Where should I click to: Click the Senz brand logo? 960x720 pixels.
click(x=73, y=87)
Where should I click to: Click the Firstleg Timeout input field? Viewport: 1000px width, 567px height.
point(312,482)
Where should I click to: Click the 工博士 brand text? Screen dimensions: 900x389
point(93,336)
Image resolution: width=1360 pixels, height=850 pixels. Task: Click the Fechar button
◇ ◇ ◇ ◇ ◇
> **WORK INSTRUCTIONS**: Print the records again in their entirety, character for character.

> **EXERCISE SOLUTION**:
Where should I click to: Click the Senz brand logo? 960x720 pixels.
click(x=73, y=87)
Where should I click to: Click the Firstleg Timeout input field? Viewport: 1000px width, 567px height.
point(312,482)
Where should I click to: Click the 工博士 brand text? Screen dimensions: 900x389
point(93,336)
Image resolution: width=1360 pixels, height=850 pixels. Task: Click the Fechar button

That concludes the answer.